Using photography to help the people of Ghana make healthier diet choices

Loughborough researchers are hoping photographs taken by women in Ghana of what people eat and drink in their communities will encourage them to make healthier diet choices.

Ghana, like many other African countries, is currently experiencing rapid change, a key one being increasing migration to cities.

These changes have resulted in people having unhealthier diets in urban areas and an increase in diseases such as obesity and diabetes. But there is limited understanding of the factors that lead to dietary change – particularly the role that social environments play, such as family or friends, or the neighbourhoods that individuals live in, and their access to healthy food.

Loughborough Professor Paula Griffiths is joining a team of international researchers – led by the University of Sheffield – to investigate the drivers to dietary changes in Ghana, and why people in the country are choosing unhealthier foods over their traditional diet and what influences these choices.

Professor Griffiths, from the School of Sport, Exercise and Health Sciences, will be working in two Ghanaian cities, the capital Accra and the smaller provincial city of Ho. The project team will be recruiting 32 women, aged between 13 and 49, from the poorest groups of these communities and giving each of them a camera for a week.

During that time they will be asked to take photographs that reflect things about what they eat and drink and the things that influence food and drink choices in their community.

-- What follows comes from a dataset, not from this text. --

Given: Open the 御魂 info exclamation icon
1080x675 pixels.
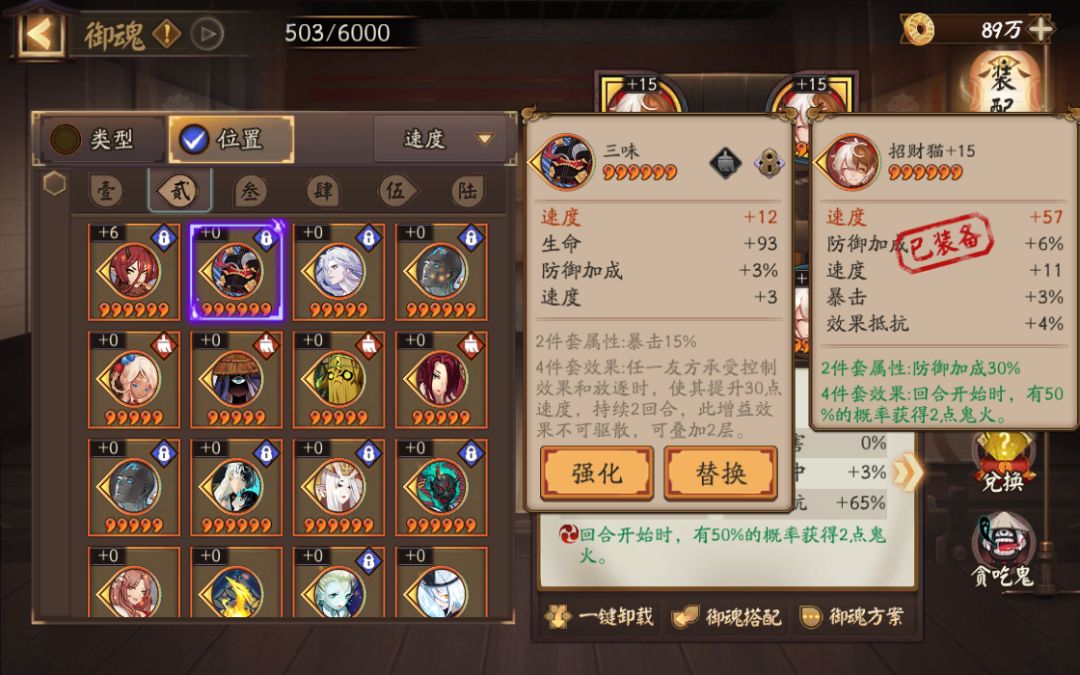Looking at the screenshot, I should [x=166, y=33].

“We want to capture the good things that already exist in their community, as well as the things that need to change to help people lead more healthy lives,” explains Professor Griffiths.

“By handing participants cameras we are empowering them to tell their stories about the changes they are experiencing in the city to their diet, their experiences with food and the things that influence the things they eat and drink in their daily lives.

“At the end of the project every participant will select a photo that they would like to be exhibited, to highlight the story they want to tell about the things that affect food and drink choices in their community. We will be organising local exhibitions to generate as much impact as we can from their photographs, using them to identify interventions that could be adopted with local experts and policy makers to improve diets and harness the healthy aspects of traditional dietary habits.”

This ‘photovoice’ research is part of a larger project, which will see the creation of maps of food and drink outlets in the community, dietary assessments, meetings with stakeholders about their readiness to implement and receive interventions and a review of existing policy already in place that looks at healthy eating in Ghana.

Principal investigator of the study, Professor Michelle Holdsworth, from the University of Sheffield’s School of Health and Related Research, said: “Diets are changing globally and dietary transition is now happening in most cities of the global south, including countries in Africa, Central and Latin America and Asia.  Here we see people’s habits are changing from a traditional plant-based diet – which are healthier – to a diet that is high in processed, energy dense convenience foods, rich in fat and sugar, but poor in nutrients.

“Unhealthy diets are associated with the rapid rise of diet-related diseases such as obesity, type 2 diabetes, heart disease and some cancers.”

Notes for editors

Press release reference number: PR 17/16

  • The full list of project partners is: Sheffield University, Loughborough University, the University of Ghana, the University of Health and Allied Sciences, Ghana , the University of Liverpool and the French Agricultural Research and International Cooperative Organization (CIRAD).
  • The project has been funded by the Drivers of Food Choice (DFC) Competitive Grants Programme, which is funded by the Bill & Melinda Gates Foundation and the Department for International Development (DFID), and managed by the University of South Carolina Arnold School of Public Health, USA.

    DFC supports new research on understanding food choice among the poor in low and middle-income countries, strengthening country-level leadership in nutrition and fostering a global community of food-choice researchers.